• TASK REQUIREMENTS
Lay out the lines from the one holding "Filter by yellow crescent attribute icon" through the end of the rows, inclusive, as a Markdown table with the columns No. and Line, skipping blank lines. Leave the pictures out of the answer.

• THE RECORDS
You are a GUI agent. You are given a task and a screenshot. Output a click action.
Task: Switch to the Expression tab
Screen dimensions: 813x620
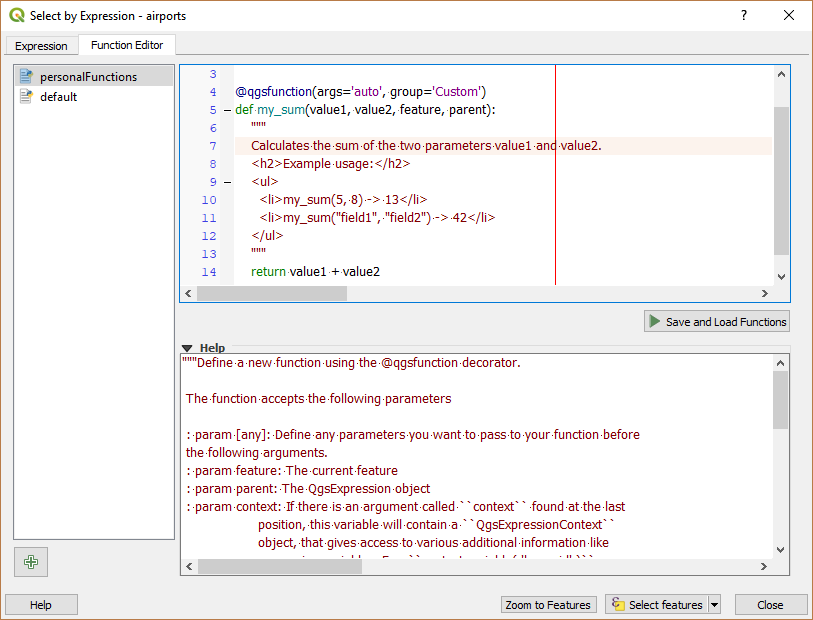point(41,46)
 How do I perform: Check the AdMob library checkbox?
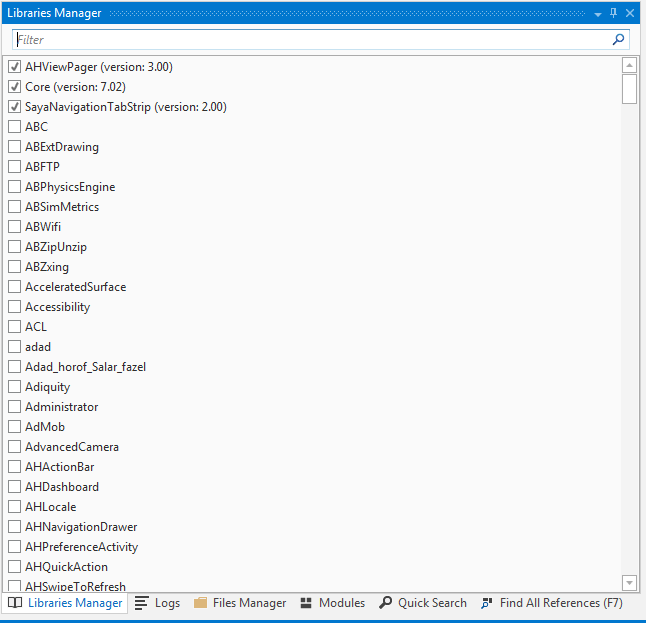(14, 427)

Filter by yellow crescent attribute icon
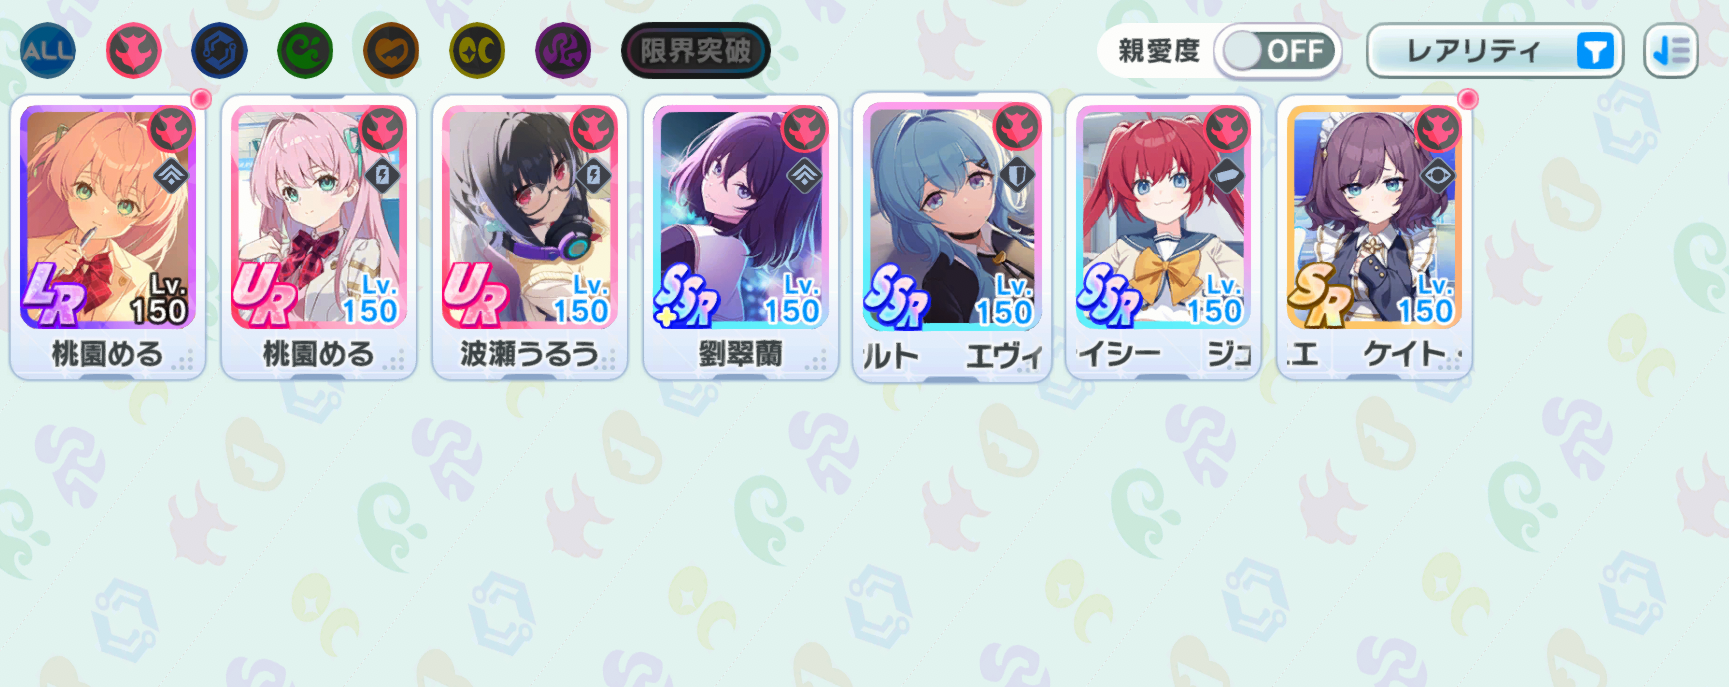(477, 50)
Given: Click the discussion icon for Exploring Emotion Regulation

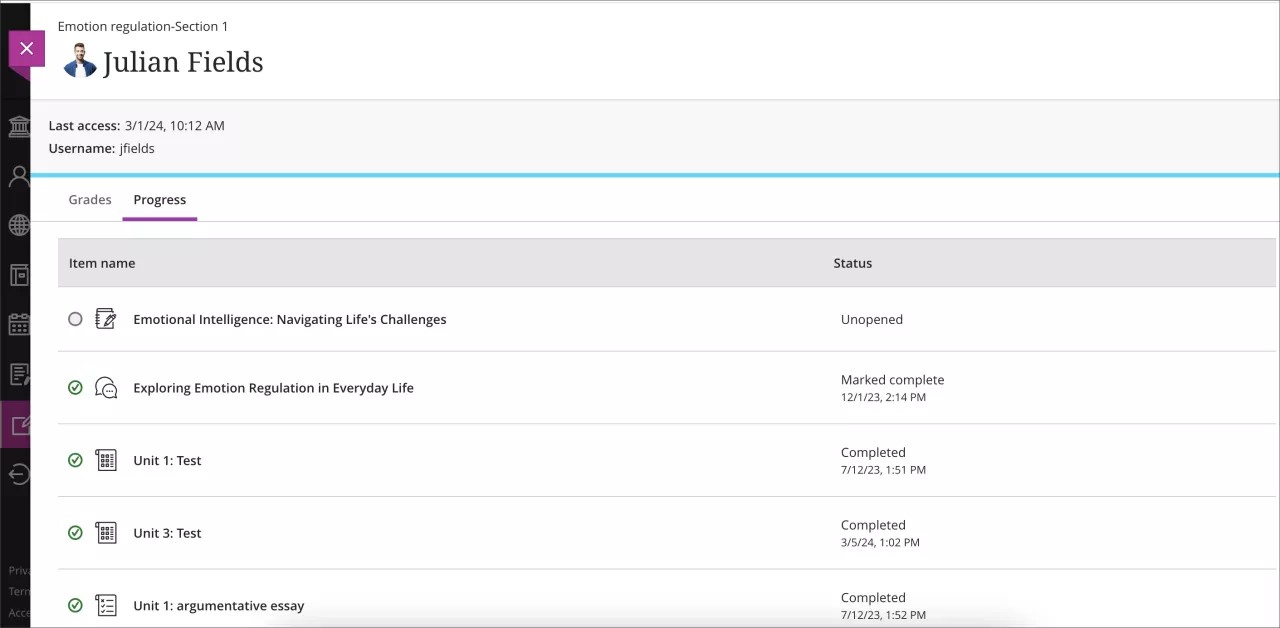Looking at the screenshot, I should [x=106, y=387].
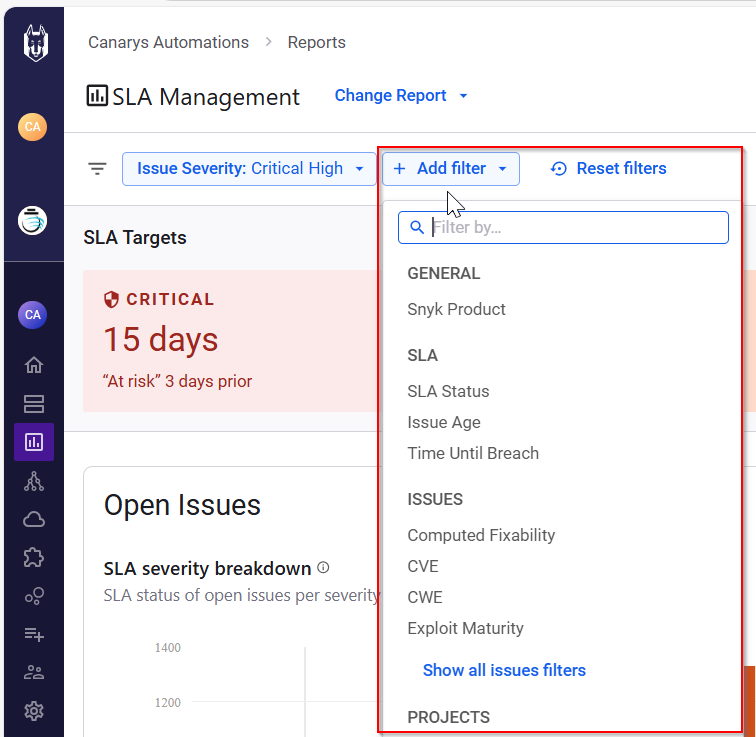Click Show all issues filters link
The image size is (756, 737).
click(504, 670)
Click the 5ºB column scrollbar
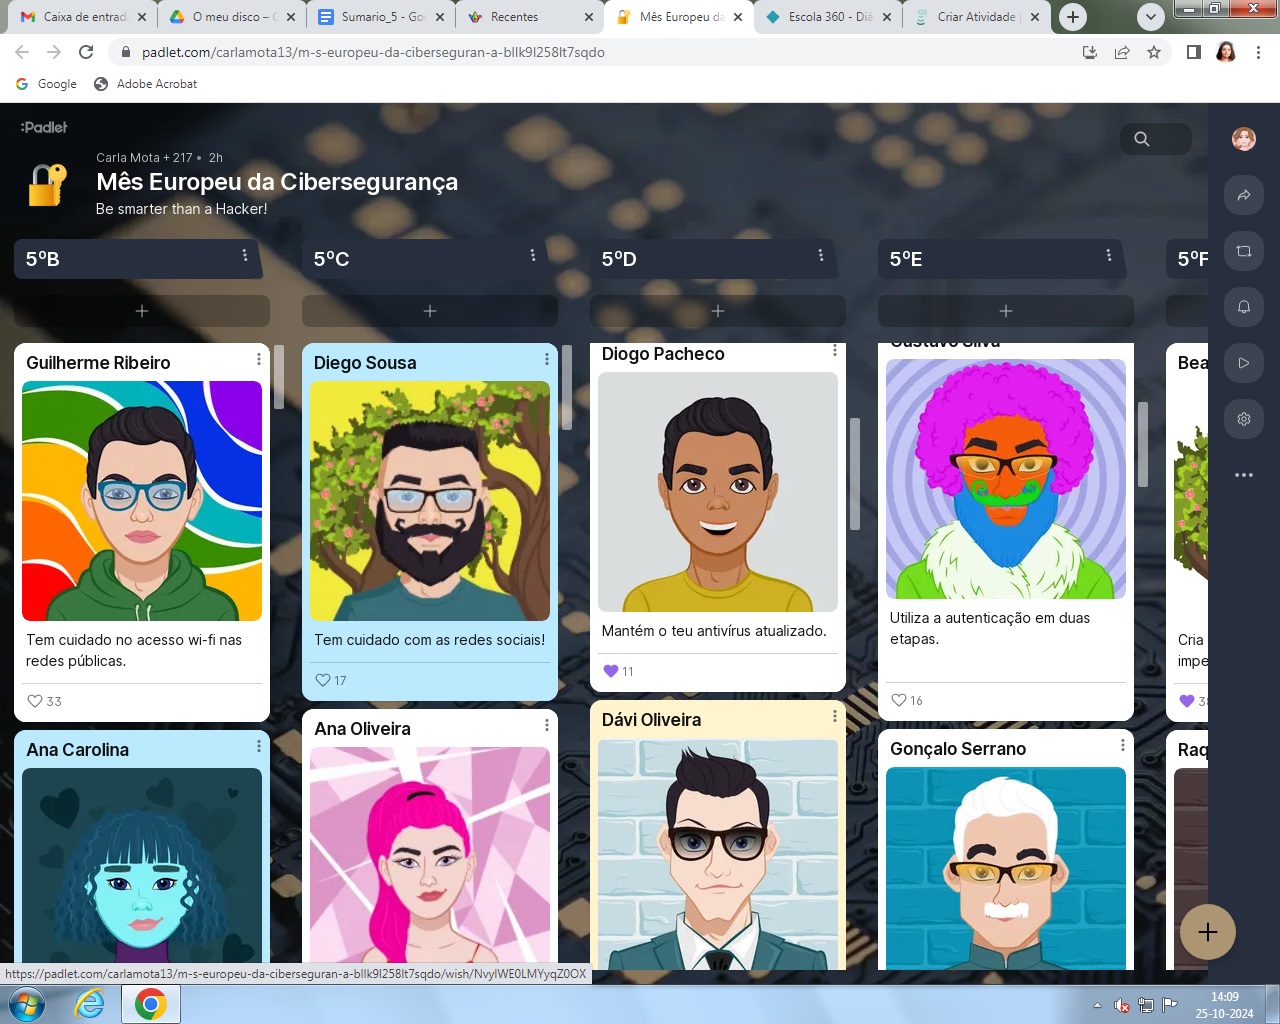This screenshot has width=1280, height=1024. pyautogui.click(x=279, y=377)
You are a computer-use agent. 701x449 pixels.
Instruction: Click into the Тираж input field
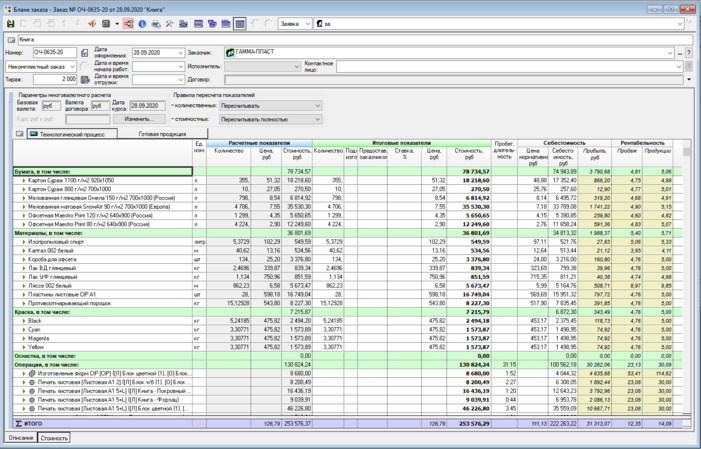[55, 79]
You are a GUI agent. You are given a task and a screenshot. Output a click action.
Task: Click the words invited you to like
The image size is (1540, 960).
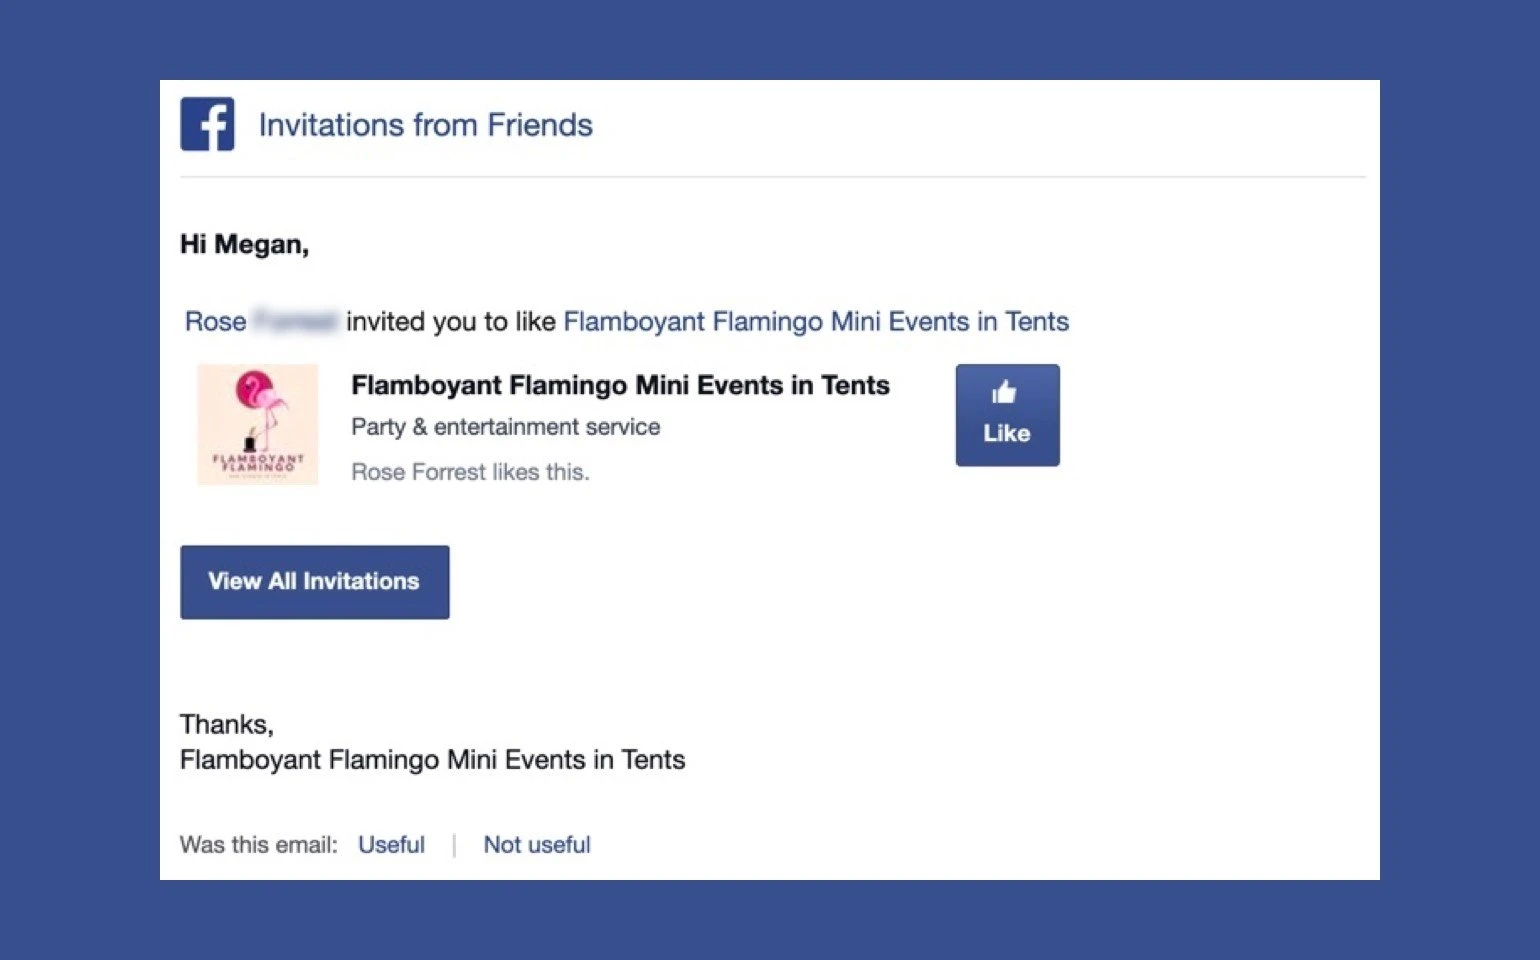450,322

• RESULT FOR THIS TASK
| No. | Line |
|---|---|
| 1 | Filter by yellow crescent attribute icon |
| 2 | (477, 50) |
| 3 | Given: Click the discussion icon for Exploring Emotion Regulation |
| 4 | Looking at the screenshot, I should [x=106, y=387]. |
| 5 | Click Show all issues filters link |
| 6 | The image size is (756, 737). |
| 7 | click(504, 670) |
| 8 | Click the 5ºB column scrollbar |
| 9 | This screenshot has width=1280, height=1024. pyautogui.click(x=279, y=377) |
| 10 | You are a computer-use agent. 701x449 pixels. |
| 11 | Instruction: Click into the Тираж input field |
| 12 | [55, 79] |
| 13 | You are a GUI agent. You are given a task and a screenshot. Output a click action. |
| 14 | Task: Click the words invited you to like |
| 15 | The image size is (1540, 960). |
| 16 | 450,322 |